[[ EXCERPTED PASSAGE, beginning ]]
Joel Marcus Johnson | Easton, MD United States | 07/26/2005
(5 out of 5 stars)

"Mondelli and kph37's reviews are really into the spirit of the work, and I have no complaints with them at all.

There are political considerations on two levels. Let me dispose of the first quickly, though I don't mean to do so, because Haitink is truly one of the great conductors of the 20th century. But let's face it that he got caught up in the conductor contest of the Post-Reiner era, when recording companies were elevating Their Man over the others in a marketing joust. Poor Bernard was, in my opinion, a victim in this competition. He was the one who saw the value in letting us hear the inner parts, apart from the raging brass of Solti and colorful antics of Bernstein. Mercy!

As for Fidi's shortness of breath or trailing line, well, I think this was the reason for staging him in the work. Imagine, by contrast, bringing in, say, the great Erich Kunz. The bass-baritone portions of this work are those of resignation, not of confidence. For the sake of the poetry, Fidi was perfect. He is not supposed to be the bombast vocalist. His is the voice of sad resignation.

Now, the other political level, that of the composer. Shostakovich lived under Stalin's thumb, to an extent that no composer today can imagine. Some understanding of history is in order. Dmitri was in a life and death struggle with the homicidal maniac controlling the former Soviet Union. Some understanding of art requires an understanding of history. And, therefore, of empathy with Dmitri.

All told, this is a sublime recording. In future generations, the work will be reviewed only from the technical point of view. It takes musicians who lived through that ghastly horror of the German invasion of Russia, of one racist terrorist regime invading another.

This is a very perturbing work. Who could have done it better than those who lived through it?

Then, Ortrum Wenkel's performance of the Tsvetaeva songs should be given more attention. Yes, they are pretty literal readings. But aren't the works written the same dead pan way? These are hardly folksongs in the sense of Mahler or Britten, but introspective pieces. I really like her work here.

Buy this CD it while it lasts."
A Richly Nuanced Performance of Shostakovich's Symphony of D
Grady Harp | Los Angeles, CA United States | 02/03/2006
(5 out of 5 stars)

"Despite the fact that there are multiple recordings of Shostakovich's deeply moving Symphony No. 14, this rather old but remastered recording is unique in the quality of performance: Bernard Haitink conducts his Concertgebouw Orchestra and elected to use non-Slavic singers Julia Varady and Dietrich Fischer-Dieskau who in turn sing the poems in their original languages rather than the Russian translations used in the original premiere. The effect is staggeringly beautiful and if one must choose a single recording of this symphony, this would be the one that captures the essence of Shostakovich's vision.
[[ EXCERPTED PASSAGE, end ]]
■ **ACTION ITEM A**:
Answer these from the reviews of the Shostakovich recording:
(i) Which two conductors does the first review set against Haitink?
(ii) Whose performance of the Tsvetaeva songs does the first review say deserves more attention?
(iii) According to the second review, which orchestra does Haitink conduct?
■ **ACTION ITEM B**:
In the reviews of the Shostakovich recording, turn the paragraph beginning "Now, the other political level" into a short bulleted list that keeps its main points.
■ **ACTION ITEM C**:
Write the next part of the reviews of the Shostakovich recording, picking up after the last sentence shown.
[[ SUPPLIED INFORMATION, beginning ]]
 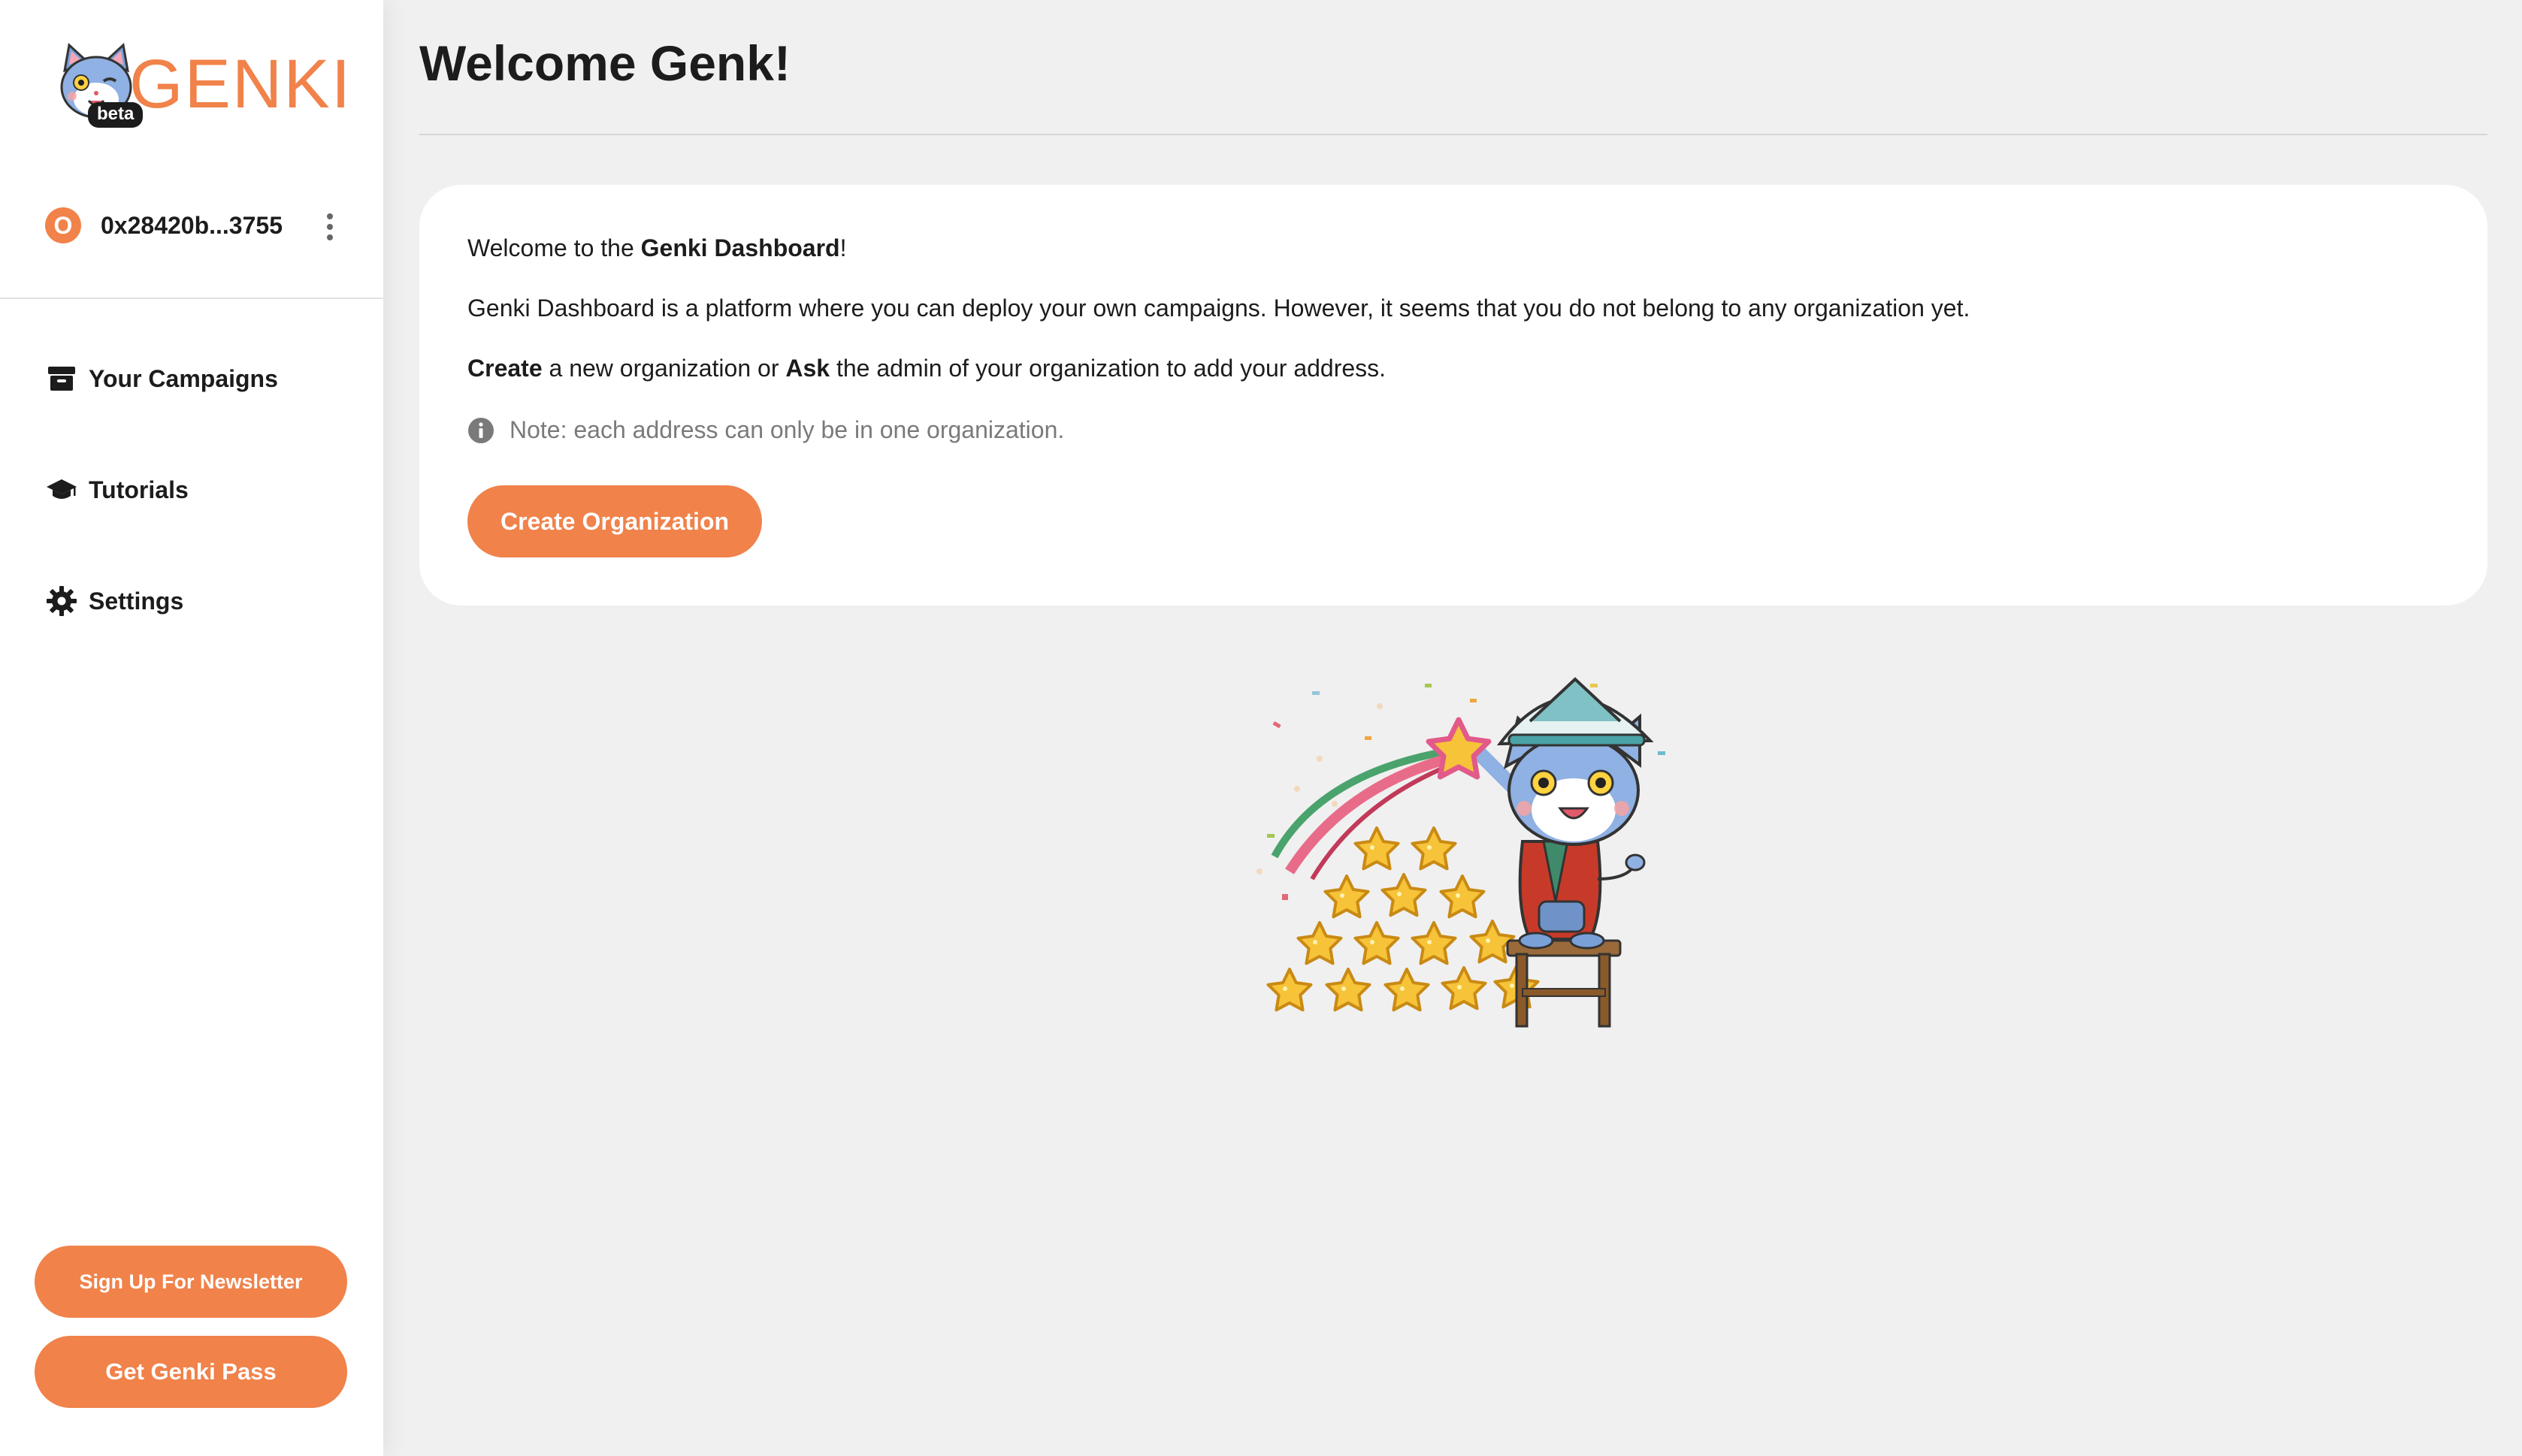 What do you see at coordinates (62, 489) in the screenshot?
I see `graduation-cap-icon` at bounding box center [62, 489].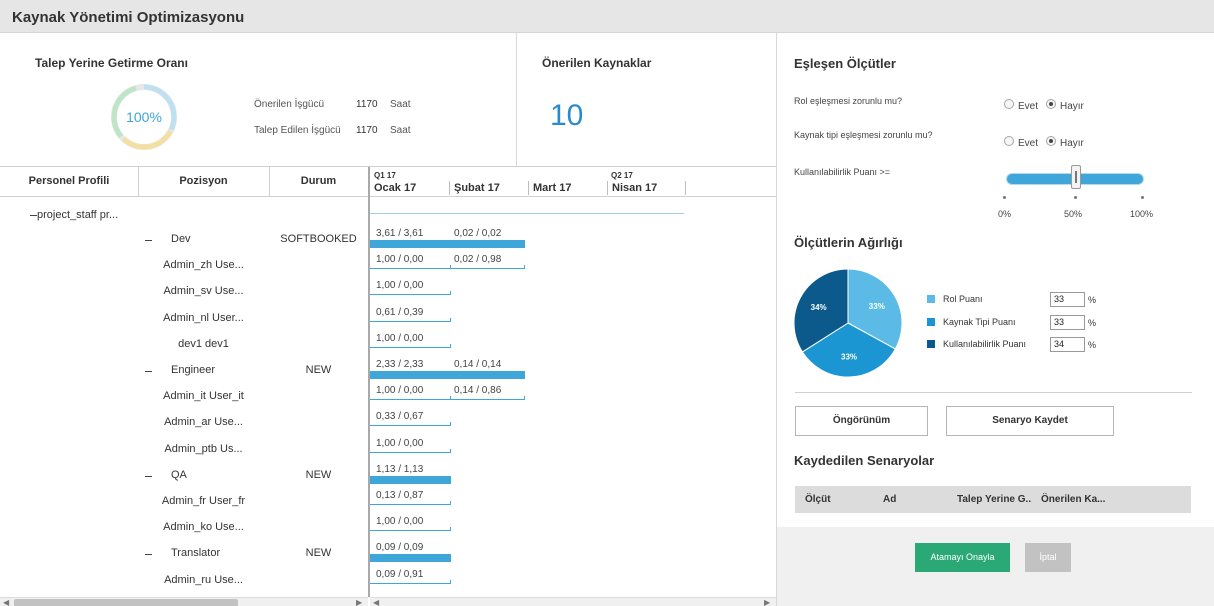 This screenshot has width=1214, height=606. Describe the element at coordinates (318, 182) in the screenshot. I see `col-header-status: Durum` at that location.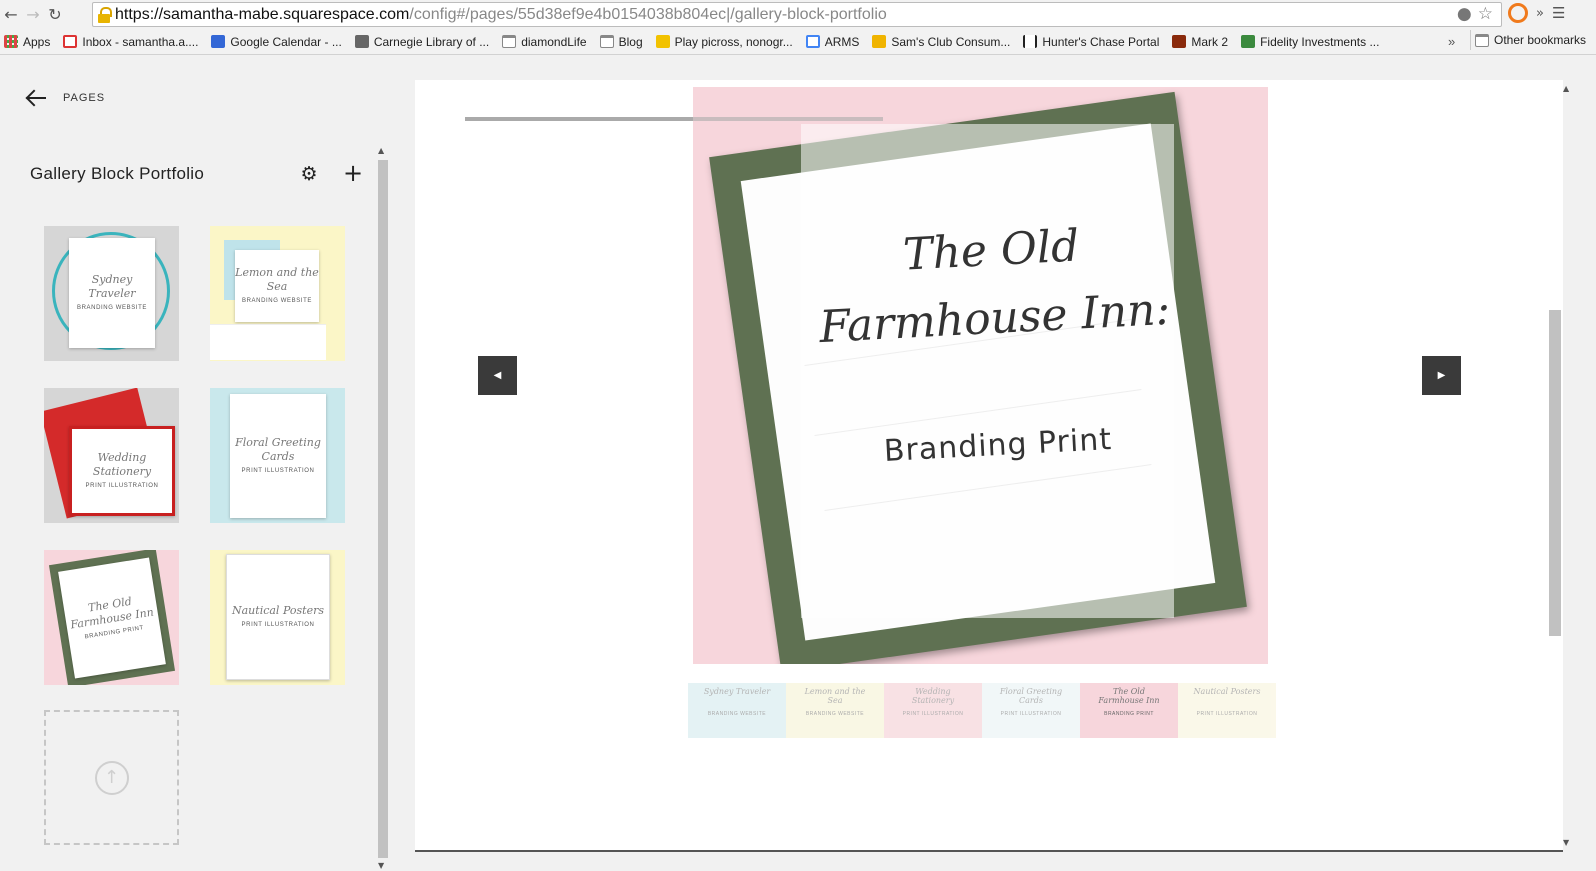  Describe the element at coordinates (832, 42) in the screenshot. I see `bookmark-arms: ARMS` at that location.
[[ SUPPLIED INFORMATION, end ]]
■ **TASK RESULT A**:
(i) Solti and Bernstein
(ii) Ortrum Wenkel's
(iii) The Concertgebouw Orchestra

■ **TASK RESULT B**:
- The second political level is that of the composer.
- Shostakovich lived under Stalin's control to an extent no composer today can imagine.
- He was in a life-and-death struggle with the homicidal ruler of the former Soviet Union.
- Understanding the art requires understanding the history, and therefore empathy with Shostakovich.

■ **TASK RESULT C**:
Written in 1969 while ill, Shostakovich was naturally achingly concerned about his impending death and in response to his admiration for Moussorgsky's 'Songs and Dances of Death' he wished to make his musical statement about the end of life. 'They wanted the finale to be comforting, to say that death is only the beginning. But it's not a beginning, it's the real end, there will be nothing afterwards, nothing.' And with this grim concept he selected eleven poems by a varied group of poets who mostly died young: Garcia Lorca, Guillaume Appollinaire, Wilhelm Kuchelberger, and Rainer Maria Rilke. The poems are sung by soprano and baritone solo and in duet, and the beauty of Varady and Fischer-Dieskau intoning the words in Spanish, French, Russian, and German somehow gives the poetry more immediacy.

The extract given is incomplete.